* 抜粋した文章
見出し画像

宮沢賢治の宇宙(85) 「白鳥の停車場」はどこにあるのだろう?

「夏の大三角」と天の川

夏になると七夕伝説を思い出す。中国の伝説だ。愛し合う織女(しょくじょ、織り姫)と牽牛(けんぎゅう、彦星)は仲を割かれ、天の川を挟んで暮らすようになった。しかし、7月7日の夜だけ、天の川にカササギが橋をかけてくれるので年に一回の逢瀬ができる。子供の頃、七夕の夜は晴れて、二人が逢えることを願ったものだ。

織り姫星は「こと座」のヴェガ、彦星は「わし座」のアルタイルだ。夏の夜、夜空を眺めるとたしかに二つの星は天の川の対岸に見えている(図1)。

図1 夏の大三角を形作る三つの星、「はくちょう座」のデネブ、「こと座」のヴェガ、「わし座」のアルタイル。星がわかりやすいように☆で示してある。太陽からの距離も示した。天の川は写真の左下から、やや右斜め上の方向に見えている。 (撮影:畑英利)

ヴェガとアルタイルは天の川を挟んで、かなり離れた位置にある。実際、どのぐらい離れているのだろうか?

* 元の資料
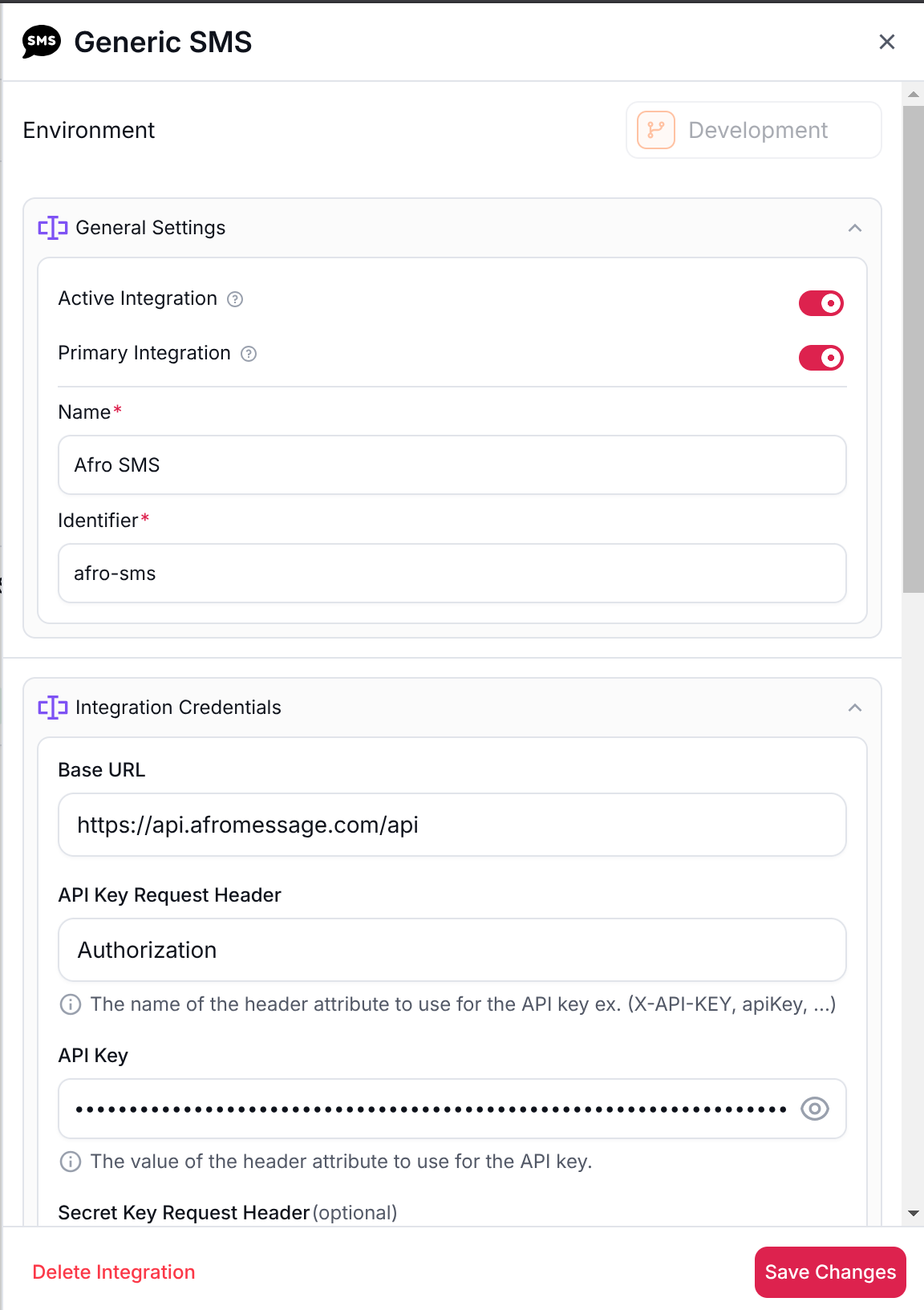Click the Integration Credentials section icon
This screenshot has width=924, height=1310.
click(x=53, y=708)

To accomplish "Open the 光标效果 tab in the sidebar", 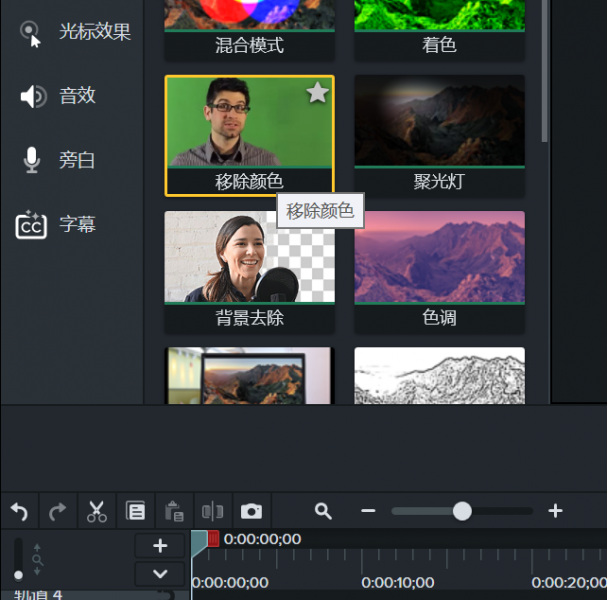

* 課題の内容
• a. 七夕と夏の大三角についての文章で、夏の大三角を形作る星として挙げられているものを、それぞれの星座名と合わせてすべて書き出しなさい。
• b. 七夕と夏の大三角についての文章を、途切れたところの次から書き継ぎなさい。

* 課題ごとの結果
• a. 「はくちょう座」のデネブ、「こと座」のヴェガ、「わし座」のアルタイルの三つだ。

• b.
まず、二つの星までの距離だが、ヴェガは25.04光年、アルタイルは16.73光年である。この段階で、二つの星までの距離には8.31光年の差がある。しかし、実際にはもっと離れている。見かけの方向が異なっているからだ。気になるので計算してみたら、8.78光年になった(付録参照)。

七夕の夜、織姫と彦星は逢えるのか?

ヴェガとアルタイルは約9光年も離れていたのだ。お互いの姿を目で見て確認したとしても、それぞれ約9年前の姿だ。光の速度が無限大ではなく、秒速30万キロメートルという有限な値なので、遠くのものを見ると、常に昔の姿しか見ることができないのだ。

また、光の速度で移動できるロケットがあったとしても、二人が出会うためには約9年の歳月がかかる。七夕の一夜では無理だ。ちなみに、時速約300キロメートルの東北新幹線を利用すると、324億年かかる。もうこれは絶望的な数字だ。現在の宇宙年齢は、まだ138億歳でしかない。

七夕伝説は、まさに伝説だったのだ。子供のときに、このことを知らなくてよかった。

銀河鉄道の駅はどこにあるのか?

織り姫星と彦星のデートは大変であることがわかった。ここでもう一度、図1をご覧いただきたい。着目して欲しいのは「はくちょう座」のデネブまでの距離だ。なんと、1400光年もある。織り姫星と彦星も遠くにあるが、たかだか20光年ぐらいだ。それに比べると圧倒的に遠くにある。

宮沢賢治の童話『銀河鉄道の夜』では、銀河ステーションを出た銀河鉄道はまず「白鳥の停車場」に停まる(図2)。この「白鳥の停車場」はいったい、どこにあるのだろう。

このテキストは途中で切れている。